Problem description -
Copy out the lines of the material below word for word, with nothing changed.

-- start of Recorded data --

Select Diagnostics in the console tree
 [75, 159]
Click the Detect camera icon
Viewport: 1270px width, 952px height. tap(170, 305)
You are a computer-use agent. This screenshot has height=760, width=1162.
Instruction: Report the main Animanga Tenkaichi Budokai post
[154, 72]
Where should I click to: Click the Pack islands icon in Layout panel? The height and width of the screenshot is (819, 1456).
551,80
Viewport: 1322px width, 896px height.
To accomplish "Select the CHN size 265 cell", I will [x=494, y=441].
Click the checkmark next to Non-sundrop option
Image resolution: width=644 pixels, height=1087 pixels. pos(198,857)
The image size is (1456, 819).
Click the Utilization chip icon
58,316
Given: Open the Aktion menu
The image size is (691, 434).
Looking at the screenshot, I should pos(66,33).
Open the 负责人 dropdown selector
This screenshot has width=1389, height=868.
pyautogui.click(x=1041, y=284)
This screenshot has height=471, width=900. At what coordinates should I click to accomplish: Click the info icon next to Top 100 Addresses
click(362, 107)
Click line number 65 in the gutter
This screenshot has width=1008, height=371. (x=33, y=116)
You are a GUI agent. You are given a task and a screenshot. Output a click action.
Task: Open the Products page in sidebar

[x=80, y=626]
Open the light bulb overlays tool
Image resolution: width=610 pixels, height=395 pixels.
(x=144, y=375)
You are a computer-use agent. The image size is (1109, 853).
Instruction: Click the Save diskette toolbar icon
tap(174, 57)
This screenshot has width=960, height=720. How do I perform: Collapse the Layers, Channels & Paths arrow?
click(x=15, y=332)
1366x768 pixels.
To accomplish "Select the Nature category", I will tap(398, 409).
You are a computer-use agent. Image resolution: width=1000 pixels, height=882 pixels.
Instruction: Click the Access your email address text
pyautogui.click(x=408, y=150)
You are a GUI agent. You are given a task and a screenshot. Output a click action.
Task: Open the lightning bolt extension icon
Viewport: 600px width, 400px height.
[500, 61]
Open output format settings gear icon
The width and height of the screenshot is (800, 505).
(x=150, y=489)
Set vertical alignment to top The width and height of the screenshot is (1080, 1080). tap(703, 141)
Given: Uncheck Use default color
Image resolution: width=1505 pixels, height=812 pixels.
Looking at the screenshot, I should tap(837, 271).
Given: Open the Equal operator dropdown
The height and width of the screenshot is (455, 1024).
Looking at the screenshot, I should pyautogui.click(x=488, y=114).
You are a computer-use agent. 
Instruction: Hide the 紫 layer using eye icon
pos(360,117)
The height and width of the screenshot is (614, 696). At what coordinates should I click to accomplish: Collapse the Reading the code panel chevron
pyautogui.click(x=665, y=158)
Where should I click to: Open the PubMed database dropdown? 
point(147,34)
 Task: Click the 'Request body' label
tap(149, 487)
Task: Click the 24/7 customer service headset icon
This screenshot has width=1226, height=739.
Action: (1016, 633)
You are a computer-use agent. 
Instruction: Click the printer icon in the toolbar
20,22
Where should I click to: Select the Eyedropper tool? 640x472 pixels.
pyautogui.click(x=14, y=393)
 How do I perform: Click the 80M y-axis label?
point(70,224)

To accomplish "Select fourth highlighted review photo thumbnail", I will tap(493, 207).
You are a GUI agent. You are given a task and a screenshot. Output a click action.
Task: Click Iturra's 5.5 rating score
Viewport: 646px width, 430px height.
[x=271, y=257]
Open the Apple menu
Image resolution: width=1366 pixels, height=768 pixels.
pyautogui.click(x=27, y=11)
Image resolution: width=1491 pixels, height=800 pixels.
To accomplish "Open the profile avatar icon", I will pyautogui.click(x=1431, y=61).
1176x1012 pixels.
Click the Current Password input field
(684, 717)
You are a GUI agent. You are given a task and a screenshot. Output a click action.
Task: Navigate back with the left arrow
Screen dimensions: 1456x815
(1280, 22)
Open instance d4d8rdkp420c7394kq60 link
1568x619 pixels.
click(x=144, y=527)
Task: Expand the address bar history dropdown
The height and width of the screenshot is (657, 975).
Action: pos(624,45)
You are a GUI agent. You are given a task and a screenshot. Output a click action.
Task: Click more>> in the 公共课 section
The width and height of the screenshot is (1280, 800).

-- end of Recorded data --

Complete response -
Select Diagnostics in the console tree
 [75, 159]
Click the Detect camera icon
Viewport: 1270px width, 952px height. tap(170, 305)
You are a computer-use agent. This screenshot has height=760, width=1162.
Instruction: Report the main Animanga Tenkaichi Budokai post
[154, 72]
Where should I click to: Click the Pack islands icon in Layout panel? The height and width of the screenshot is (819, 1456).
551,80
Viewport: 1322px width, 896px height.
To accomplish "Select the CHN size 265 cell", I will [x=494, y=441].
Click the checkmark next to Non-sundrop option
Image resolution: width=644 pixels, height=1087 pixels. pos(198,857)
The image size is (1456, 819).
Click the Utilization chip icon
58,316
Given: Open the Aktion menu
The image size is (691, 434).
Looking at the screenshot, I should pos(66,33).
Open the 负责人 dropdown selector
This screenshot has width=1389, height=868.
pyautogui.click(x=1041, y=284)
This screenshot has height=471, width=900. At what coordinates should I click to accomplish: Click the info icon next to Top 100 Addresses
click(362, 107)
Click line number 65 in the gutter
This screenshot has width=1008, height=371. (x=33, y=116)
You are a GUI agent. You are given a task and a screenshot. Output a click action.
Task: Open the Products page in sidebar

[x=80, y=626]
Open the light bulb overlays tool
Image resolution: width=610 pixels, height=395 pixels.
(x=144, y=375)
You are a computer-use agent. The image size is (1109, 853).
Instruction: Click the Save diskette toolbar icon
tap(174, 57)
This screenshot has width=960, height=720. How do I perform: Collapse the Layers, Channels & Paths arrow?
click(x=15, y=332)
1366x768 pixels.
To accomplish "Select the Nature category", I will tap(398, 409).
You are a computer-use agent. Image resolution: width=1000 pixels, height=882 pixels.
Instruction: Click the Access your email address text
pyautogui.click(x=408, y=150)
You are a GUI agent. You are given a task and a screenshot. Output a click action.
Task: Open the lightning bolt extension icon
Viewport: 600px width, 400px height.
[500, 61]
Open output format settings gear icon
The width and height of the screenshot is (800, 505).
(x=150, y=489)
Set vertical alignment to top The width and height of the screenshot is (1080, 1080). tap(703, 141)
Given: Uncheck Use default color
Image resolution: width=1505 pixels, height=812 pixels.
Looking at the screenshot, I should tap(837, 271).
Given: Open the Equal operator dropdown
The height and width of the screenshot is (455, 1024).
Looking at the screenshot, I should pyautogui.click(x=488, y=114).
You are a computer-use agent. 
Instruction: Hide the 紫 layer using eye icon
pos(360,117)
The height and width of the screenshot is (614, 696). At what coordinates should I click to accomplish: Collapse the Reading the code panel chevron
pyautogui.click(x=665, y=158)
Where should I click to: Open the PubMed database dropdown? 
point(147,34)
 Task: Click the 'Request body' label
tap(149, 487)
Task: Click the 24/7 customer service headset icon
This screenshot has width=1226, height=739.
Action: (1016, 633)
You are a computer-use agent. 
Instruction: Click the printer icon in the toolbar
20,22
Where should I click to: Select the Eyedropper tool? 640x472 pixels.
pyautogui.click(x=14, y=393)
 How do I perform: Click the 80M y-axis label?
point(70,224)

To accomplish "Select fourth highlighted review photo thumbnail", I will tap(493, 207).
You are a GUI agent. You are given a task and a screenshot. Output a click action.
Task: Click Iturra's 5.5 rating score
Viewport: 646px width, 430px height.
[x=271, y=257]
Open the Apple menu
Image resolution: width=1366 pixels, height=768 pixels.
pyautogui.click(x=27, y=11)
Image resolution: width=1491 pixels, height=800 pixels.
To accomplish "Open the profile avatar icon", I will pyautogui.click(x=1431, y=61).
1176x1012 pixels.
Click the Current Password input field
(684, 717)
You are a GUI agent. You are given a task and a screenshot. Output a click action.
Task: Navigate back with the left arrow
Screen dimensions: 1456x815
(1280, 22)
Open instance d4d8rdkp420c7394kq60 link
1568x619 pixels.
click(x=144, y=527)
Task: Expand the address bar history dropdown
The height and width of the screenshot is (657, 975).
Action: pos(624,45)
You are a GUI agent. You are given a task and a screenshot. Output a click action.
Task: Click more>> in the 公共课 section
The width and height of the screenshot is (1280, 800).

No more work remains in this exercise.